My thoughts: The problem with this is both India and China have committed to a package settlement, so it’s probably a non-starter. It does, however, raise interesting questions about what the future of border management may look like. Currently, both sides have settled on buffer zones in the “contested areas” the paper refers to. The buffer zones always struck me as a rather pragmatic arrangement to keep the peace, though critics of the arrangement say it has denied patrolling rights to India. But it has also denied patrolling rights to China which is an undisputed, but sometimes ignored, fact. None of the buffer zones have been established on territory that is entirely claimed only by India and not claimed by China, so both have certainly had to give up patrolling claims. India, one would reckon, has had to give up more because of the PLA unilaterally transgressing in April 2020 and essentially pushing the LAC west. India would probably eventually push for resuming patrolling, and perhaps the next step would be for it to be done in a coordinated way in contested areas (by time or schedule), but you would imagine that is not on the horizon given that disengagement still isn’t completed in two of the seven friction points. Of course, the larger problem with the current arrangement is that it wasn’t borne out of both sides wanting to sit together and manage the boundary but only because of a full-blown crisis initiated entirely by the PLA’s aggressions in April 2020.

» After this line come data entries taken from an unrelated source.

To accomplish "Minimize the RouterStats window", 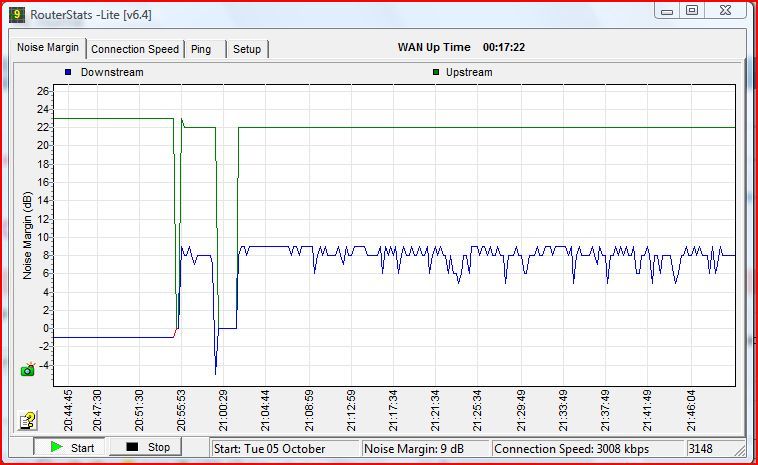I will pyautogui.click(x=668, y=10).
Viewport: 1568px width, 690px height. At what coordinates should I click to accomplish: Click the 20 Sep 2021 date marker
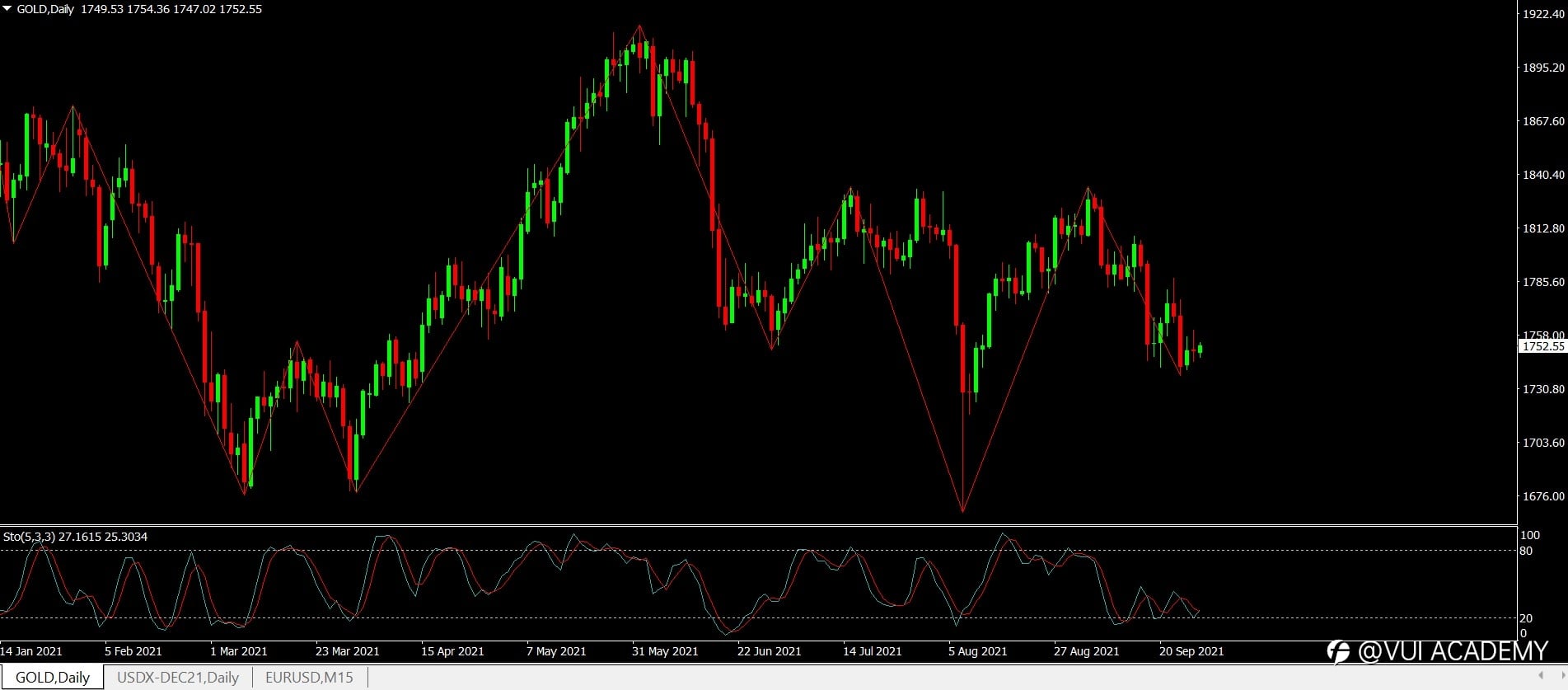pyautogui.click(x=1191, y=651)
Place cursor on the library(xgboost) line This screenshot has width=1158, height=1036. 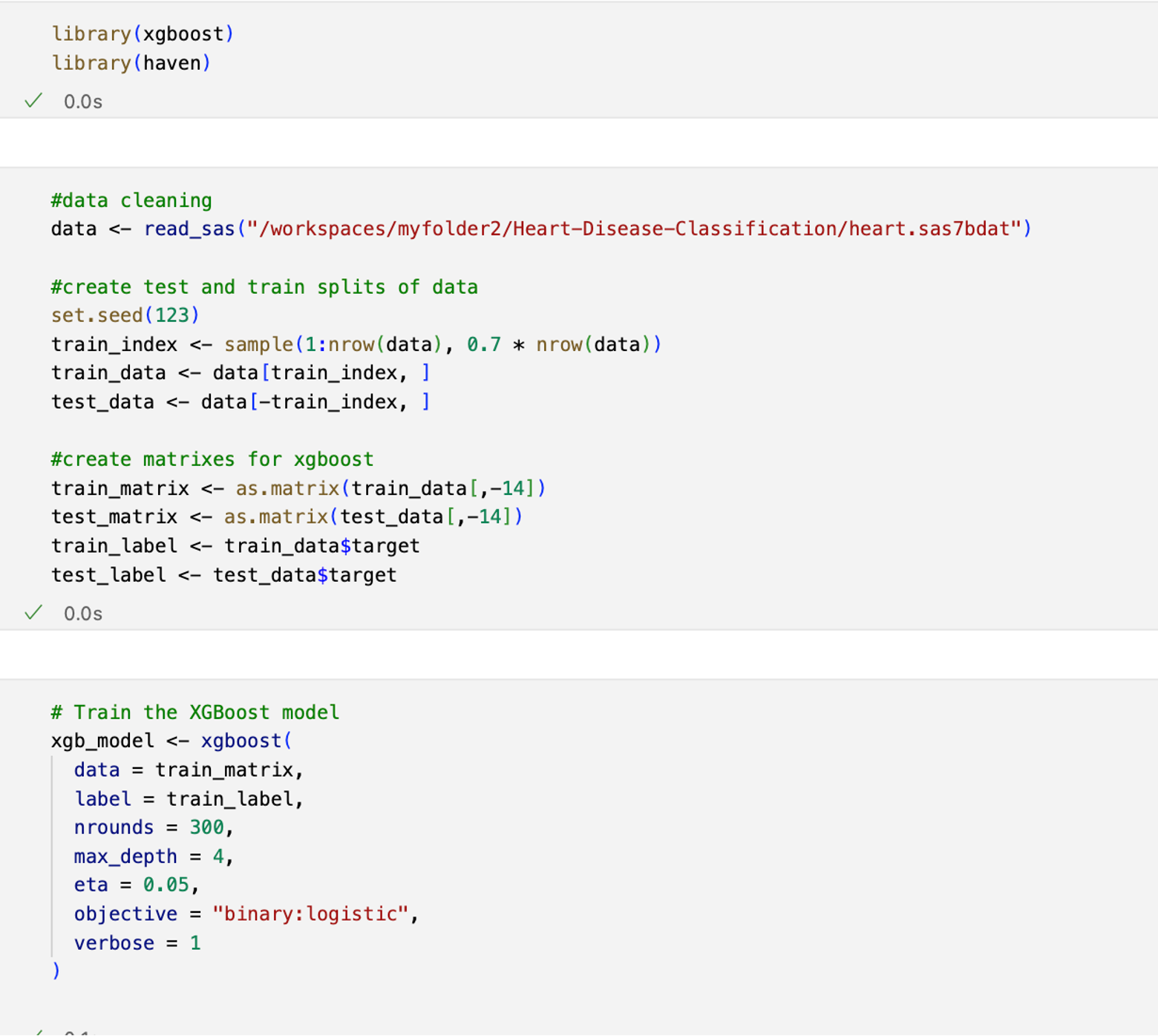click(143, 34)
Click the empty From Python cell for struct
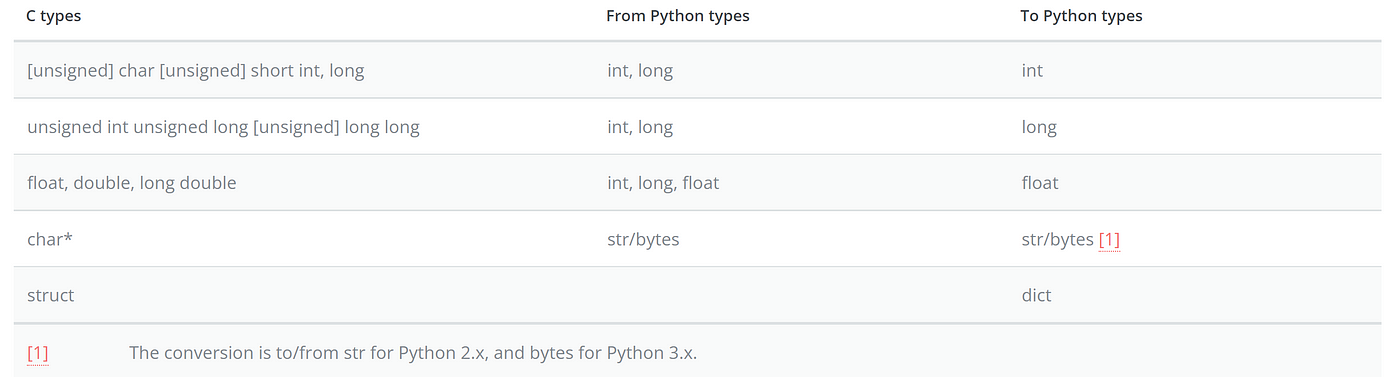This screenshot has width=1400, height=377. click(x=800, y=296)
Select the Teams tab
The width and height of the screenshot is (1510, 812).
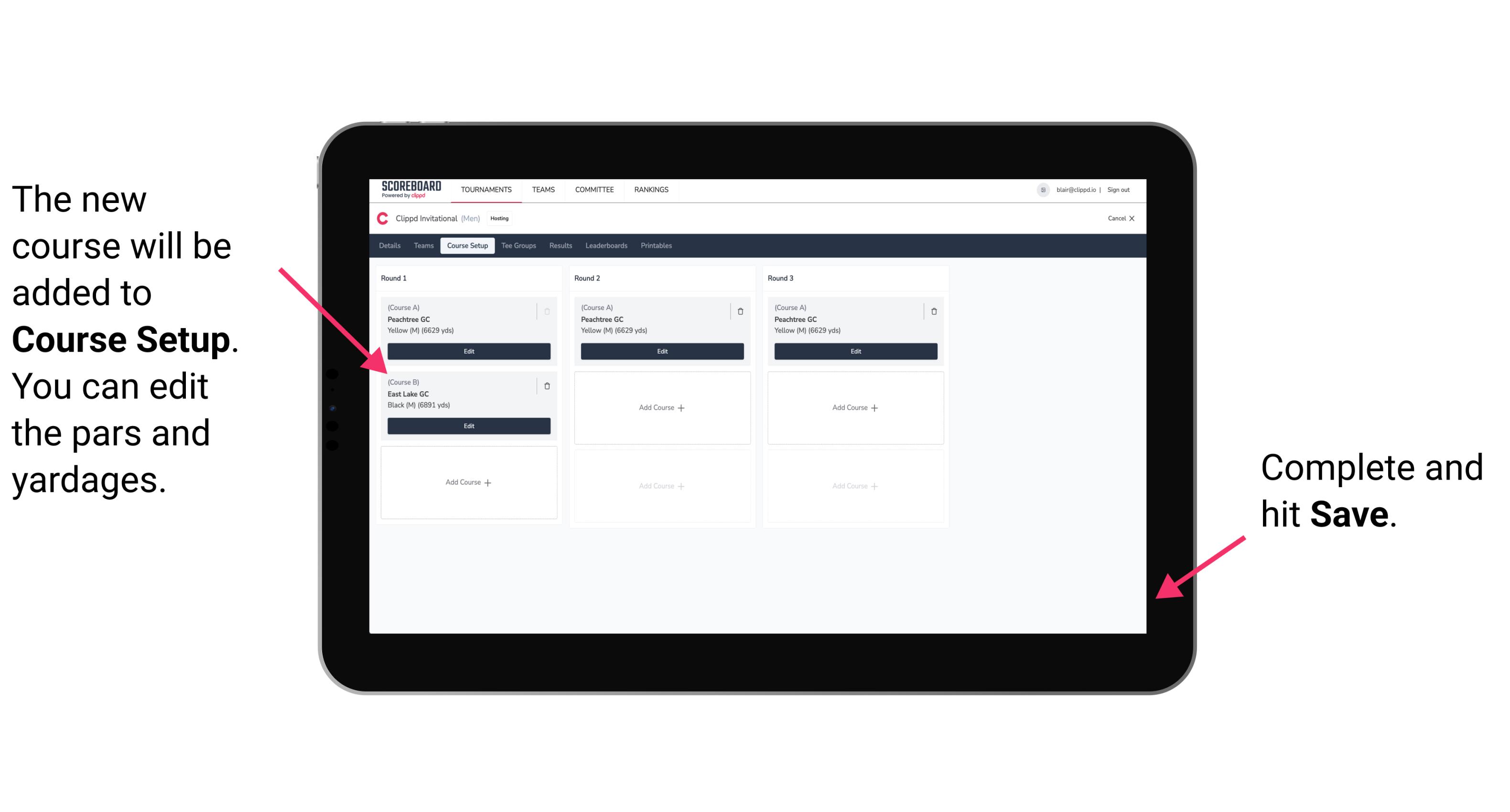click(x=420, y=246)
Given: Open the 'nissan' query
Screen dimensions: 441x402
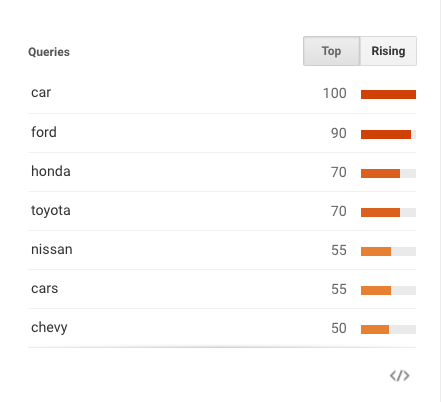Looking at the screenshot, I should pyautogui.click(x=52, y=249).
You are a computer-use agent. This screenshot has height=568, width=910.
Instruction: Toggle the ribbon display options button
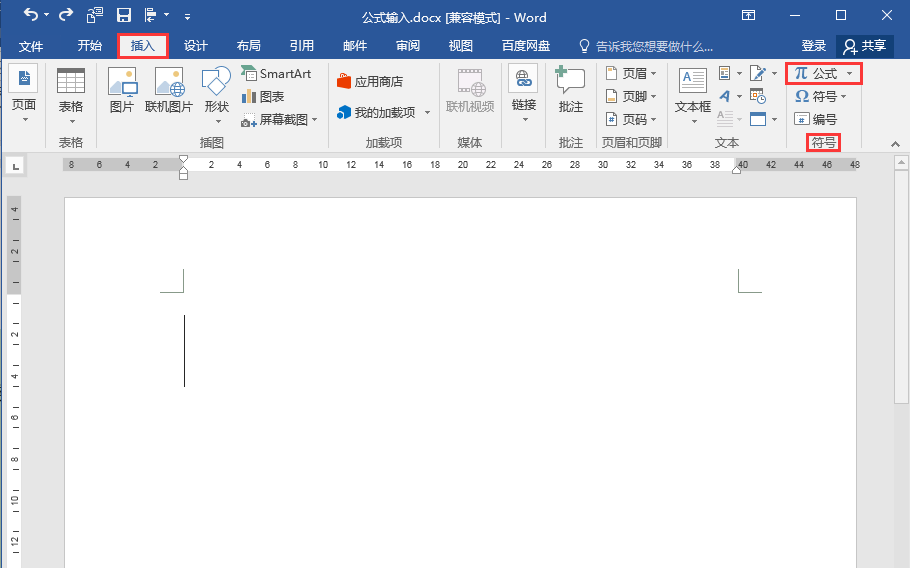749,16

You can read the paper here. I found it very interesting, and a useful attempt at narrowing down what can seem like an enormously complicated dispute and diagnosing, with numbers, the crux of the problem and the few key areas at the heart of it.
Finally, two recent reports remind us that the border crisis is still on-going:
My colleague Dinakar Peri in The Hindu reports:
The Army has deployed new landing docks and speed boats for patrolling on the Pangong Tso Lake in Eastern Ladakh matching the Chinese deployments on the lake located close to 14,000 feet. This is part of an overall capability enhancement and infrastructure development taken up by India since the 2020 standoff in Eastern Ladakh to plug deficiencies and catch up with Chinese build up along the Line of Actual Control (LAC).
Imran Siddiqui at The Telegraph on the situation in Depsang, one of the two still unresolved areas along with Demchok:
A recent intelligence report suggests the Chinese are building additional roads, helipads and military camps inside India-claimed lines on the strategic Depsang Plains, where they have so far resisted any disengagement process, sources in the security establishment said on Monday. The report appears to provide further corroboration of fears that China plans to hold on to territory that it has occupied at multiple transgression points in eastern Ladakh since May 2020 and declare a new status quo on the Line of Actual Control (LAC).
That’s it for this issue. Thank you for reading, and have a nice weekend!